Le Parlement européen a rapidement rejeté ces résultats, demandant l’organisation de nouvelles élections sous supervision internationale, et soulignant les violations des droits démocratiques dans le pays. Le climat politique s’est considérablement tendu avec la décision du gouvernement d’interrompre les négociations pour l’adhésion à l’Union européenne, repoussées à 2028, une annonce qui a été perçue comme une trahison par une large part de la population géorgienne, qui soutient massivement l’intégration européenne

Le 28 novembre 2024, alors que les manifestations s’intensifiaient à travers le pays, le Premier ministre géorgien, Irakli Kobakhidze, a justifié ce report par ce qu’il a qualifié de « chantage » de la part de Bruxelles, notamment en réponse à la condamnation européenne des résultats électoraux. Ce report de l’adhésion a divisé le pays entre un gouvernement prorusse et une population de plus en plus déterminée à rejoindre l’UE. Des manifestations ont ainsi éclaté dans toute la Géorgie, notamment à Tbilissi, où des milliers de personnes ont défilé pour réclamer de nouvelles élections et un retour sur la voie européenne. Les protestataires, souvent vêtus de casques de chantier et de masques à gaz pour se protéger des gaz lacrymogènes, ont été confrontés à des forces de police de plus en plus violentes, faisant plusieurs blessés et provoquant plus de 300 arrestations. 

La tension a franchi un nouveau seuil le 4 décembre, lorsqu’un leader de l’opposition, Nika Gvaramia, a été interpellé après une violente descente de la police dans les bureaux de son parti. La situation en Géorgie est désormais marquée par une escalade de la violence, avec des affrontements réguliers entre manifestants et forces de l’ordre, et une pression croissante sur le gouvernement de Kobakhidze, accusé de manipuler les institutions pour maintenir son pouvoir.

La communauté internationale, tout en dénonçant le recul démocratique en Géorgie, peine à se coordonner sur une réponse ferme. Le Parlement européen a exigé des sanctions contre les responsables géorgiens impliqués dans les violations des droits humains et de la démocratie, mais ces mesures n’ont été que partiellement appliquées. Les États baltes, notamment, ont déjà imposé des sanctions contre certains dirigeants géorgiens, en réponse à la répression des manifestations, et le Canada a annoncé suivre leur exemple.
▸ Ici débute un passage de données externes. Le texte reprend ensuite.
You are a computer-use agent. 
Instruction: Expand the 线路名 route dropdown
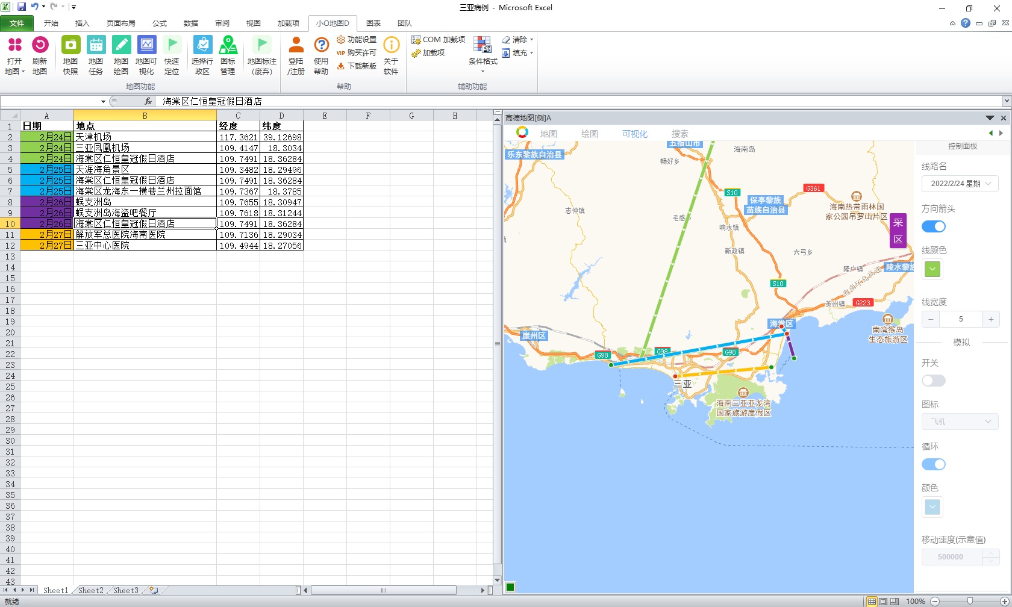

De son côté, les États-Unis ont suspendu leur partenariat stratégique avec la Géorgie, dénonçant les actions antidémocratiques du gouvernement en place.

La fracture entre un gouvernement prorusse et une population pro-européenne s’est creusée, et l’avenir de l’intégration géorgienne à l’Union européenne semble désormais compromis, du moins à court terme. Les manifestations risquent de se poursuivre, et la répression pourrait encore s’intensifier, d’autant plus que la Géorgie se trouve à un carrefour géopolitique crucial, entre son désir d’adhésion à l’UE et l’influence grandissante de la Russie.